Tutorial: Using PIX to diagnose spikes in CPU frame time
If dependencies between threads are involved, PIX can help developers diagnose spikes in frame time.
Recently, our team created a series of videos to introduce developers to PIX, the game-focused profiling tool from Microsoft for Windows games. PIX is the profiler that’s used by game studios to optimize the PC build of their 64-bit, C++, and DirectX 12 games. Developers can use PIX to solve lots of performance issues that are common in games, including issues related to the GPU, CPU, memory, or file IO.
In this month’s video, we’ll be teaching you how to use PIX Timing Captures to diagnose a common cause of spikes in CPU frame time: a dependency between two threads. When such a dependency occurs, a thread is forced to wait until another thread finishes some work before it can start running again. This delay is called a stall. If it’s long enough or happens frequently enough, it can result in a spike in frame time.
The best place to start is in the Summary layout of a Timing Capture that you’ve taken. When a capture is opened, PIX automates several common performance analysis tasks that you would often do manually. The Summary layout has the results of that analysis. PIX identifies things like the longest GPU frames and the longest-running PIX events. Looking for them is often how you find spikes in your CPU frames. The Summary layout also shows statistics such as CPU and memory usage.
In the video, I start our analysis by looking at the Longest PIX Events table. PIX events are defined by the game, and we'll look at them in detail in a bit. Looking at this table, I can see the top five longest-running events and the longest instances of each event. As the game developer, I know that these three “Frame *” events represent CPU frames. I looked through these longest instances previously and found that this third instance of the RHIThread event is a good example of a stall that is caused by a dependency between two threads.
Selecting the link took me to the timeline layout at the point in time when our spike occurred. Before we diagnose our spike, I'll spend a few minutes describing what we're looking at here. I'm going to zoom out a bit for context. Let’s break the timeline down with a bit more detail:
To start with, the x axis is time. The ribbon at the top of the timeline marks the elapsed time from the beginning to the end of the capture.
This Timeline view is organized primarily around horizontal lanes, with each lane representing a thread that is running in the game. In my example, the top lane is a thread named RHIThread. As I scroll down in the video, we see a render thread, a game thread, an audio thread, and so on. These thread names are set by calling the SetThreadDescription Win32 API.
Looking at RHIThread, there are groupings of colored boxes that all appear to have roughly the same color and shape. Each grouping represents a frame of CPU time in my game. Each of these colored boxes is a PIX event that is defined by the game. To define an event, the game calls the PIXBeginEvent API. It tells PIX when the event starts and stops, along with a color and a string to be drawn in the box. Each colored section of a PIX event box represents time when game code is running.

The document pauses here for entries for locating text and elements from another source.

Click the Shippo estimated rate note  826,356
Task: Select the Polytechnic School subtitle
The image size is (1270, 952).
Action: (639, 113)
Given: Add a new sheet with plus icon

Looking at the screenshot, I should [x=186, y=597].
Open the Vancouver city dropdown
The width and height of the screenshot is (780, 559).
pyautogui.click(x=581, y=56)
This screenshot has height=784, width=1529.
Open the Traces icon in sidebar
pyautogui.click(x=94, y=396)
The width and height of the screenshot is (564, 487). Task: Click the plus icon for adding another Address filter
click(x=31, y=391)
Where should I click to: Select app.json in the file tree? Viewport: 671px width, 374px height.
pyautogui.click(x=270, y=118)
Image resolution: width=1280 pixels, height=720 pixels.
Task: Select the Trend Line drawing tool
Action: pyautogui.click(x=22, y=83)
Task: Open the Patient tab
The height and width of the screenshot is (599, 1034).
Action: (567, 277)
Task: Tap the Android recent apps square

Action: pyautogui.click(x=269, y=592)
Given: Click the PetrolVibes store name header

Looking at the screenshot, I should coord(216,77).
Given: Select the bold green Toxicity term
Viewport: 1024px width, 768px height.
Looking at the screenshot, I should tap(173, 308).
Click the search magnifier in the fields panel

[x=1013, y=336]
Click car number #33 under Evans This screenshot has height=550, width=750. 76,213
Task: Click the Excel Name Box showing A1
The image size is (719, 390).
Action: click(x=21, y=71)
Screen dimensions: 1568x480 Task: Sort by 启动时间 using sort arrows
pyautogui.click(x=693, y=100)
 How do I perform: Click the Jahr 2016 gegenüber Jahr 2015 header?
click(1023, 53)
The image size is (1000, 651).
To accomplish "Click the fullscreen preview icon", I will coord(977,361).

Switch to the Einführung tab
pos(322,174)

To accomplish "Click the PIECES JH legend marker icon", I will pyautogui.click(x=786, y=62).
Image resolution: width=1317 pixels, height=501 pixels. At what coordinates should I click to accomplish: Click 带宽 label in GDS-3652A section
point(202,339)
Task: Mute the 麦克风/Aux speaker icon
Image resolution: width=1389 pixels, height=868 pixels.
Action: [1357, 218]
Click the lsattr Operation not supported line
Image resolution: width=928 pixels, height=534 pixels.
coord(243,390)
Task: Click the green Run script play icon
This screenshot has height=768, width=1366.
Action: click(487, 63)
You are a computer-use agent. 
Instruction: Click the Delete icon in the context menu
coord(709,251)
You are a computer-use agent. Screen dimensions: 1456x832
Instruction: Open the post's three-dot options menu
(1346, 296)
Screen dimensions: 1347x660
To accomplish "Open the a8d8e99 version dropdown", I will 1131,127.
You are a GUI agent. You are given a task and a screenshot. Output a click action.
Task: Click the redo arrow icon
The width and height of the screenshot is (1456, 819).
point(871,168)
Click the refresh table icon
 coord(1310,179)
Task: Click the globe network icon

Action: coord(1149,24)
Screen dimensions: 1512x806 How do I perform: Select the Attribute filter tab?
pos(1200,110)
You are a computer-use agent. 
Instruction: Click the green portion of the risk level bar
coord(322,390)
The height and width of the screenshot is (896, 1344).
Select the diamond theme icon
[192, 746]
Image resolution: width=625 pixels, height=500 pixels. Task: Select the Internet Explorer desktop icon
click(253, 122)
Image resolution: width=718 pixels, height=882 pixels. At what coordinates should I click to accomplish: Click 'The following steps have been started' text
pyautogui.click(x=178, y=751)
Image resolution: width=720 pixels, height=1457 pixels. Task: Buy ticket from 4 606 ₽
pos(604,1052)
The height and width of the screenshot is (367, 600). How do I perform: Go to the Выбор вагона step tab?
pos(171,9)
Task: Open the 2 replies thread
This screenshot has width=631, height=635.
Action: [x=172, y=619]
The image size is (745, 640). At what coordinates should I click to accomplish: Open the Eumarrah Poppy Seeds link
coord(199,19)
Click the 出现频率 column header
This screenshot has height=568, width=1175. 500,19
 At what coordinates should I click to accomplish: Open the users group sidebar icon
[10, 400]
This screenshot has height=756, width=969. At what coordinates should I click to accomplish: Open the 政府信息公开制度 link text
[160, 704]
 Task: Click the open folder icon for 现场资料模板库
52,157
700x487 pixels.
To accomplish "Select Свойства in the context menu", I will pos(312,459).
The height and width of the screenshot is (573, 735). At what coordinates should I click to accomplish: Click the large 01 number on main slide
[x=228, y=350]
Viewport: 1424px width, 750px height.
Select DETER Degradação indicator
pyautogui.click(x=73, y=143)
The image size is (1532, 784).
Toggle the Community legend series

But there are also periods of time drawn in the gray hatched pattern. They represent when the thread is stalled, or isn't running, which is generally not good from a performance perspective. If a thread isn't running, it's not getting any work done. One reason this can happen is that a thread might have a dependency on some work that happens on another thread. In the case shown in the video, our thread is forced to wait until another thread completes its work before it can start running again.
As you can see, turning on the option to highlight context switches, named Bold Context Switches, makes it easier to see the boundaries of our stalls. You can also quickly find these boundaries by selecting the top event and looking at the Element Details view in the bottom-left corner. In this case, it tells me that my frame has stalled six times.
In my example, the large stall toward the end of the frame is of particular concern. To diagnose what caused this stall, we can select the context switch at the beginning of the stall and see that our thread went from running to not running, or idle. By looking at the call stack in the Element Details view we can see that RHIThread stopped running because it called the WaitForSingleObject Win32 API. RHIThread is waiting on a synchronization primitive. The more interesting context switch is the one that caused our thread to start running again. By selecting this context switch, the Element Details view gives us the information we need.
The key piece of information is that the main thread was made ready to run by a thread named RenderThread. By looking at the callstack for RenderThread, we can see that it called SetEvent, thereby signaling that the RHIThread can start running again. So that's the dependency. To make this really easy to see, PIX draws an arrow in the timeline between the two threads that have a dependency. When you remove thread dependency, RHIThread doesn’t stall, and the frame finishes sooner.
In the next video in this series, I’ll describe how to use the CPU sampling features in PIX to solve a different common cause of spikes in frame time.